■ COMPITI DELL'ESERCIZIO ■
1 > Riscrivi il brano sulle donne straniere che denunciano la violenza su Instagram, tutto da «Il messaggio le» giù fino a «di Reggio Emilia.», mettendo «privato» al posto di «direct».
2 > Per favore, prosegui il brano sulle donne straniere che denunciano la violenza su Instagram dal punto in cui si interrompe.

Sempre più donne straniere denunciano la violenza su Instagram

Il messaggio le arriva in direct, su Instagram: «Ho paura di fare la fine di Saman Abbas». Chi scrive è una ragazza di origini pachistane, residente nel sud Italia. Teme che la sua famiglia la uccida, come è successo secondo le indagini alla 18enne scomparsa il 30 aprile 2021 a Novellara, in provincia di Reggio Emilia.
A leggere la sua richiesta di aiuto è Pinky Kaur Aoulakh, la trentenne indiana che nel 2015 a Dello rischiò di morire quando il marito le diede fuoco. Lei si salvò, denunciò il padre dei suoi figli, compì un percorso di riabilitazione e oggi è un punto di riferimento a Brescia contro la violenza sulle donne. Agisce con la onlus di cui è una delle esponenti principali, Wall of Dolls, e con cui ha realizzato il Muro delle Bambole in piazza Garibaldi, ma sempre più spesso aiuta le altre donne anche sui social.

■ MATERIALE FORNITO ■
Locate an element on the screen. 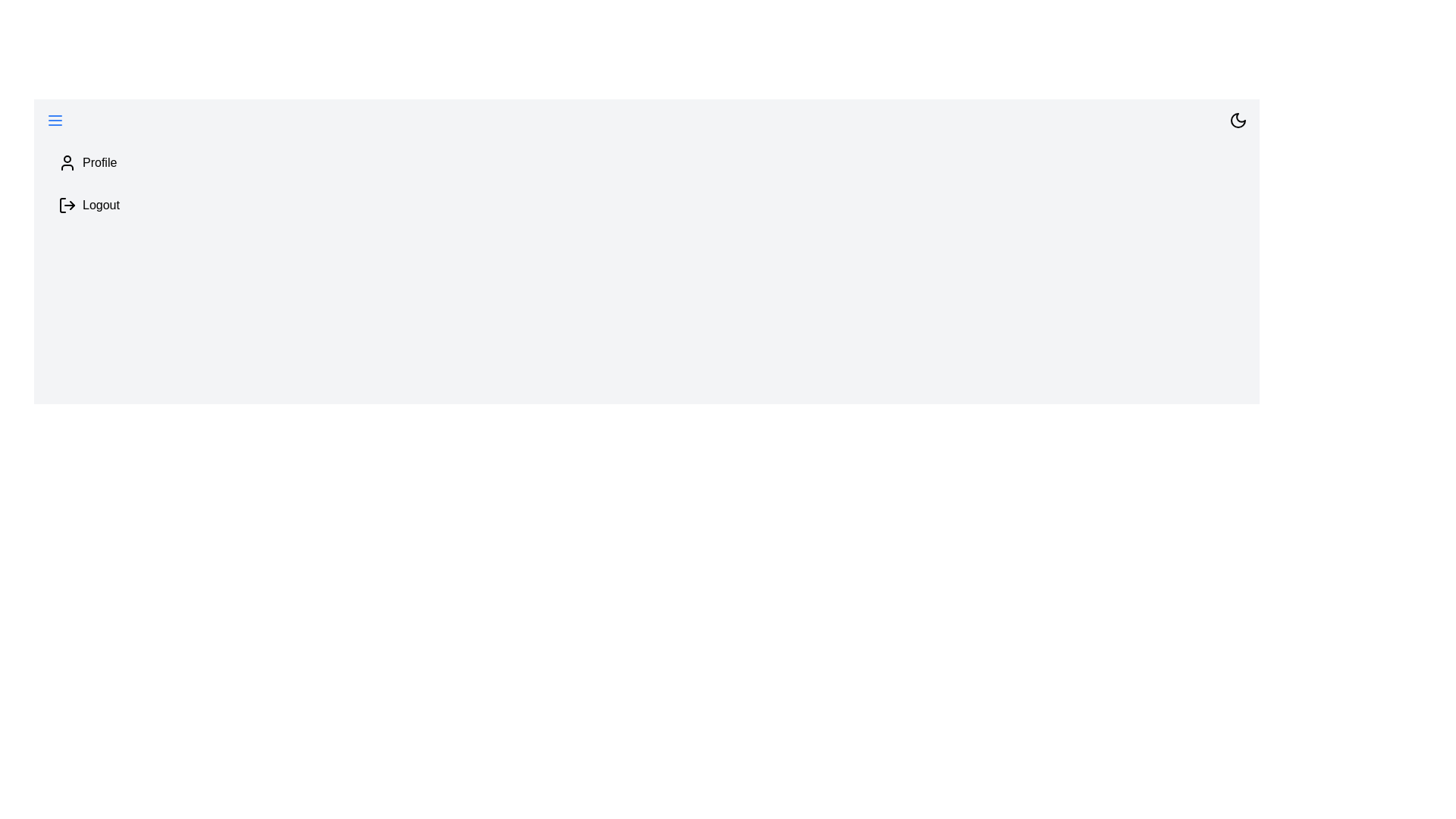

■ RISULTATI ■
1 >
Il messaggio le arriva in privato, su Instagram: «Ho paura di fare la fine di Saman Abbas». Chi scrive è una ragazza di origini pachistane, residente nel sud Italia. Teme che la sua famiglia la uccida, come è successo secondo le indagini alla 18enne scomparsa il 30 aprile 2021 a Novellara, in provincia di Reggio Emilia.

2 >
Quando tutto è cominiciato

«È iniziato tutto durante il primo lockdown - racconta Pinky Aoulakh interpellata da Giornale di Brescia per commentare il caso della 33enne pachistana ribellatasi al marito su cui è uscito un articolo nell’edizione di mercoledì 23 febbraio -. Le donne straniere hanno cominciato a scriverci tantissimo su Instagram, molte direttamente a me sul mio profilo». Come la ragazza pachistana che le ha chiesto aiuto di recente: «Era innamorata di un ragazzo indiano, ma la sua famiglia non lo accettava. Mi ha contattato su Instagram e siamo riuscite a prenderla in carico come Wall of Dolls. Adesso sta bene, l’abbiamo trasferita, è al sicuro e si è sposata con chi voleva lei».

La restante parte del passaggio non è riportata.